Java On GPUs And FPGAs

There was a time when running a program on an array of processors meant that you worked in some high-powered lab somewhere. Now your computer probably has plenty of processors hiding in its GPU and if you have an FPGA, you have everything you need to make something custom. The idea behind TornadoVM is to modify OpenJDK and GraalVM to support running some Java code on parallel architectures supported by OpenCL. The system can utilize multi-core CPUs, GPUs (NVIDIA and AMD), Intel integrated GPUs, and Intel FPGAs.

If you want to try your hand at accelerated Java, there are some docker containers to get you started fast. There’ are also quite a few examples, such as a computer vision application.

There are some easier examples, such as this one that uses an FPGA. You can see the use of the @Parallel inside for loops and some basic task management. If you prefer, you can start with the simple hello world example.

There are several articles and papers about TornadoVM, some of which are behind paywalls. However, we enjoyed this article which has a good blend of theory and practice.

Java isn’t always the first choice for high-performance computing and we have to wonder how this would benchmark against someone using OpenCL in a more traditional language. On the other hand, if you know Java this might be a great way to get started with parallel processing.

We talked about CUDA, a competing technology awhile back, but many of the concepts are the same. OpenCL will even run on the Raspberry PI.

48 thoughts on “Java On GPUs And FPGAs

  1. Java would be awesome on a GPU. Java runs fast on as little as a quad core CPU, with as little as 16GB of ram, and just a few hundred GB of helper libraries.

    Imagine what 4096 cores would do!

    Pity GPUs have a paltry 8GB of memory or so, hello world could compile and run in just a few minutes!

    1. You know we should be glad the designers of Java weren’t around during the early years of the PC, they wpuld have drowned it under the weight of their Jabba the Hut programming language.

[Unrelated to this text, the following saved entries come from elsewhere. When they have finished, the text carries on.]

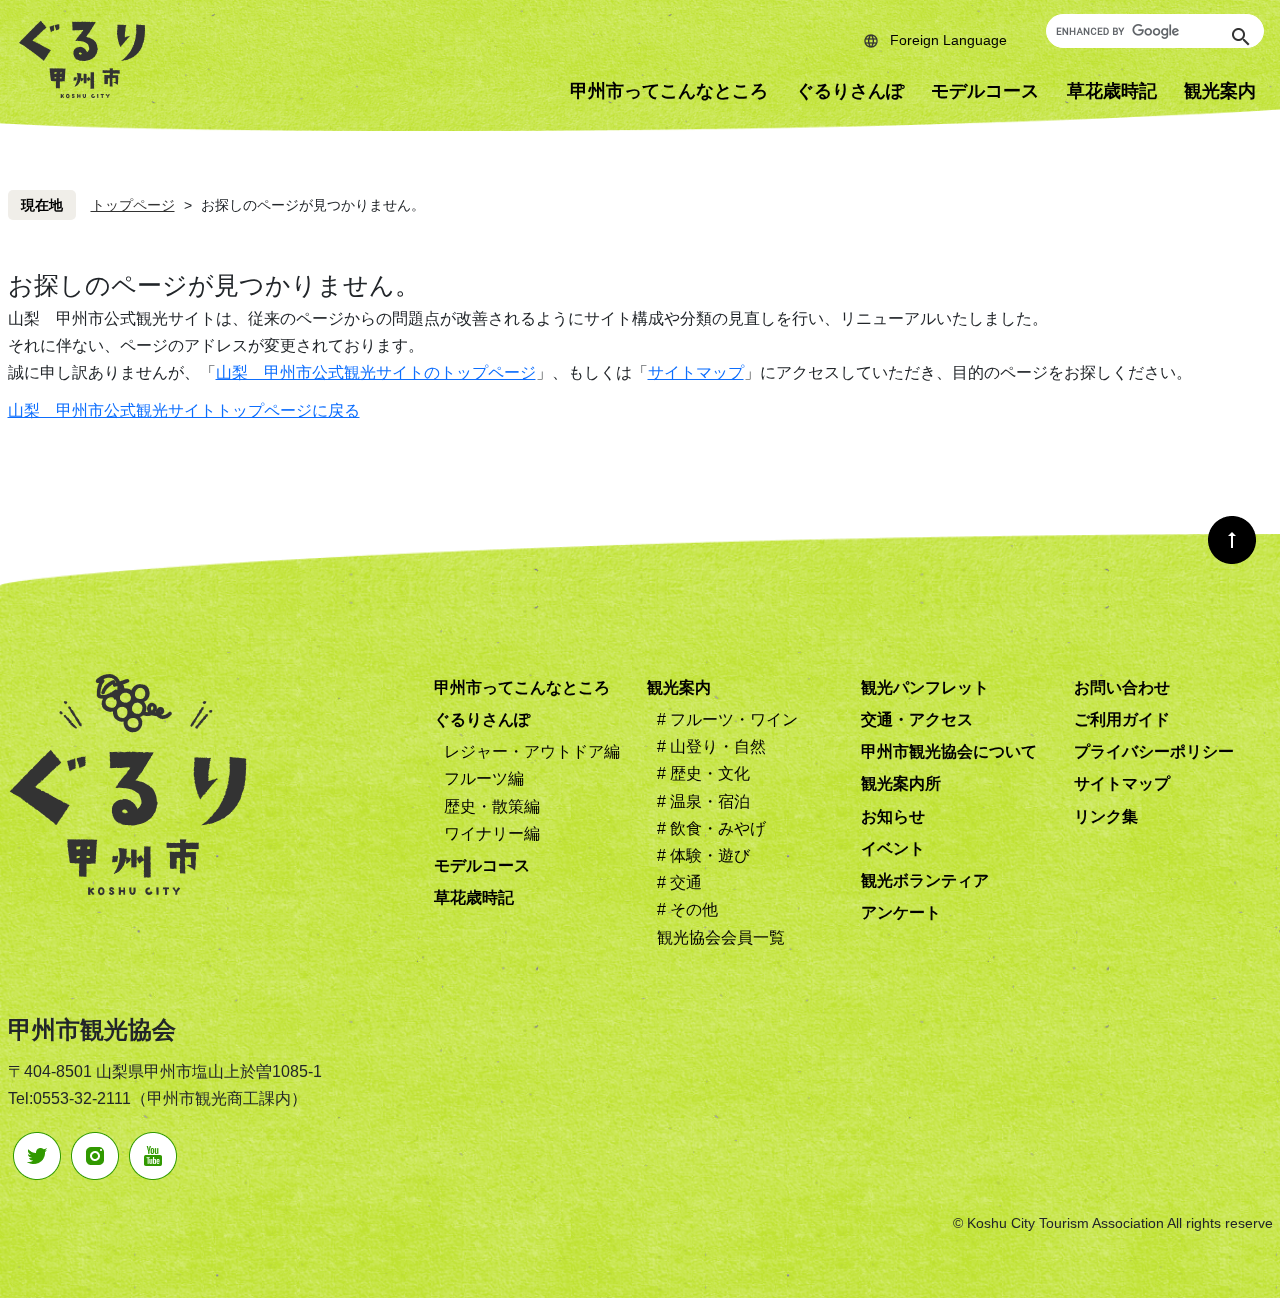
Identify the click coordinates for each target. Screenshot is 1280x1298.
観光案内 (679, 687)
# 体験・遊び (703, 855)
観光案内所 (901, 783)
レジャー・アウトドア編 (532, 751)
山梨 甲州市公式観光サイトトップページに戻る (184, 410)
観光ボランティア (925, 880)
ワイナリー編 (492, 833)
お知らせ (893, 816)
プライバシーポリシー (1154, 751)
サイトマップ (696, 372)
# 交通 (679, 882)
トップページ (133, 205)
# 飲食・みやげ (711, 828)
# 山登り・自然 (711, 746)
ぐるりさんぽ (850, 91)
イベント (893, 848)
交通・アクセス (917, 719)
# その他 (687, 909)
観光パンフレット (925, 687)
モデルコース (985, 91)
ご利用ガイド (1122, 719)
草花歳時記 (1112, 91)
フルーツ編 (484, 778)
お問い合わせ (1122, 687)
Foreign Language (948, 40)
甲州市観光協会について (949, 751)
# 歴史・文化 (703, 773)
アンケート (901, 912)
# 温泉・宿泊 (703, 801)
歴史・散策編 (492, 806)
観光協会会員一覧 (721, 937)
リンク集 (1106, 816)
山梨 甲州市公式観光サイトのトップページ (376, 372)
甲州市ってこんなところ (669, 91)
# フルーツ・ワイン (727, 719)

      1. Yep, it quickly drops my input, quickly crashes, quickly eats the memory, etc.

        Apps that run quick on android are native c/c++ apps.

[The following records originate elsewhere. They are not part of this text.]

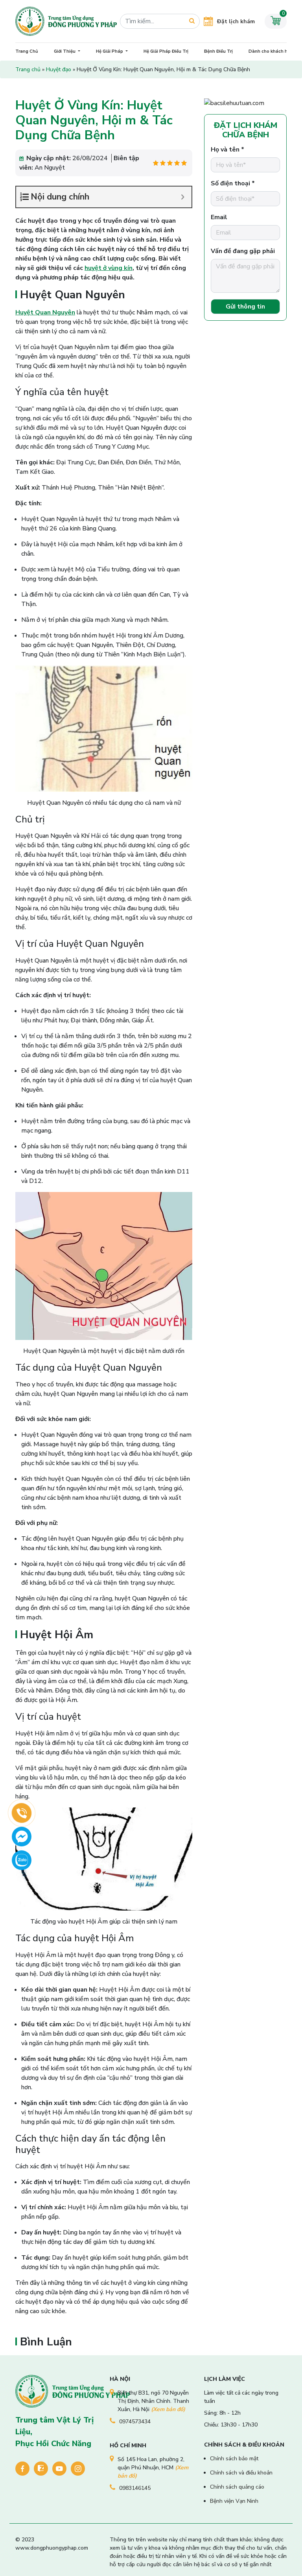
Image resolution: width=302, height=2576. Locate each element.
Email (219, 217)
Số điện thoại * (233, 183)
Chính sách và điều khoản (241, 2472)
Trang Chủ (26, 51)
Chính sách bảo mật (234, 2458)
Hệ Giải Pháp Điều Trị (166, 51)
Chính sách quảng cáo (237, 2487)
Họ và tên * (227, 149)
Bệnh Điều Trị (218, 51)
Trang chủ (28, 69)
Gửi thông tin (245, 306)
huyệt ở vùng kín (109, 268)
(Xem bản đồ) (168, 2409)
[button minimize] (183, 196)
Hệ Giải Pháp (110, 51)
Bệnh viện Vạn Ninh (234, 2501)
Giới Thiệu (65, 51)
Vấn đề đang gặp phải (243, 251)
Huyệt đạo (58, 69)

        everything else, is the “training wheels” of languages, aka java.

        FFS, BASIC and FreeBASIC, run 10X faster.

        Android itself it just a native C/C++ wrapper for java crap.

    2. I’ve written some large-ish Java programs and it doesn’t HAVE to be a memory hog. Java only becomes obese once you start using nested dependencies, just like any other **cough** python **cough** language.

  2. Funny you should mention that: Back in the mid-90’s I was selling the Sun Microsystems Netra line of workstations, right at the time Java was being developed. A couple of my associates used to work for Cray and Silicon Grapics, and these guys were geniuses at optimizing Cray supercomputers. One of their associates (a mathematician from Russia) figured out that the GPU on the Netra was accessible, and that we could increase the speed of doing floating-point arithmetic by a factor of 10 by utilizing the GPU.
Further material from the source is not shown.